Она отправляла сына в истребительный отряд. А дед у нас был районный начальник потребкооперации, ему по разнарядке выдали кожух, какой выписывали всем начальникам – первосортная овчина, белый с желтинкой, со сборкой по талии, сзади хлястик и заход большой. Расстегнул – и кутайся два раза. Дед кожух не носил, выдали весной, а летом началась война. Дед как коммунист – в армию, на фронт без особого приглашения, а старший сын – в партизаны. Бабушка ему, конечно, на всякий случай дала кожух. До зимы провоевал. Как раз в кожухе попал к немцам. За еврея не приняли, и свои не подсказали. А насчет кожуха – полицай, чужой, не остерский, возьми и скажи:
– Кожушки такие ихнему партактиву выдавали. Этот, значит, никак не ниже коммуниста.
Повесили. Другие потом спаслись, выручили товарищи.
Она говорит – туфли. Мне бы ей сказать на примере: смотри в суть, а не на внешность.
Любка звонила, но я не слушала, пыталась говорить свое, потому что она вечно забегала с личными проблемами наперед, а чтобы мне самой позвонить – денег вечно не хватало.
Гриша мой – золотой отец и муж. Все в семью. Работал-работал, света белого не видел. Бросил техникум, чтобы лучше кормить семью. Хоть любил читать, остался без образования, шофер, простой человек, как говорится. И вдруг у него в голове завелись мысли насчет того, чтобы изменить все на сто восемьдесят градусов. Стал вопрос об отъезде.

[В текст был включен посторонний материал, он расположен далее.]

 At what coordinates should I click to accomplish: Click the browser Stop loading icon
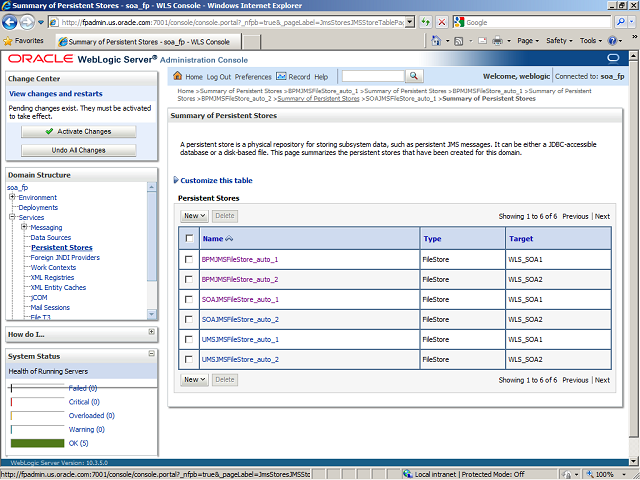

Кругом уезжали, моя дурочка вела провокационные разговоры, и он дрогнул. Я ему противоречу как могу, а он сомневается:
– Я рабочий человек, без хлеба не останемся.
Как представила, что на голом месте опять собирать чашки-плошки, мне в глазах потемнело.
И главное, моя дурочка однозначно не утверждала, что хочет ехать, а Гриша так понял, что надо, потому что все едут.
И вот в один вечер заявляет:
– Ну, решительный момент. Или мы едем, или нет. Нас трое. Будем голосовать. Хватит болтаться, как дерьмо в проруби, между небом и землей.
Я собрала последние силы и демонстративно спрятала руку за спину. Дочка замешкалась. Гриша руку поднял. Смотрит на дочку. Та улыбается.
Муж аж кулаком стукнул по столу:
– Ты что, издеваешься над нами с матерью? Что, нам туда надо? Из-за тебя ж стараемся.
Она потупилась и тихонько отвечает вроде про себя:
– Нет, папа. Если только ради меня, то не надо. Вы за себя решили. А я за себя решу, когда наступит время. Вы мне все равно не попутчики. У нас разные взгляды на вопросы.
Дождались от дочки.
И совесть болит. В Остре Гришины старые родители, моя мама с братом живет в Киеве, внуков нянчит. Их не спросили. Вот такое политбюро.
Ну, хорошо. Тут – значит, тут. Когда еще не решилось, я сгоряча по блату накупила постельного белья, льняных полотенец, скатертей. Говорили, что там можно будет выгодно продать. Сижу над тряпичной горой и плачу. Столько угроблено денег, столько сил, и напрасно.
Дочка говорит:
– Да разве иначе ты эту муть купила б? Теперь старье выбросим, на новом поспим.
Она б выбросила. А я покупки запаковала, сложила на антресоли. Им бы все выбрасывать.
Григорий надорвался. Не жаловался, не жаловался, а затих. Из шоферов перешел в механики. Зарплата не та. Халтурить можно, но деньги не прежние.
– Я, – говорит, – несколько лет колымил как следует, откладывал тайно от тебя для обустройства на новом месте. Теперь признаюсь. Вот книжка на предъявителя, делай, что желаешь. Хоть красной икры накупи, а то нам три баночки мало, – намек на ту чертову икру, которую я по поводу Израиля купила у спекулянтов.
Приезжает ленинградская Любка. У нее возникла роковая любовь с одним человеком, не евреем. Ничего удивительного, что отскочила от евреев на пожарное расстояние. Раввин довел. О замужестве речи не шло, у того человека семья, дети. Но Любка все-таки вынашивала планы увести его из семьи.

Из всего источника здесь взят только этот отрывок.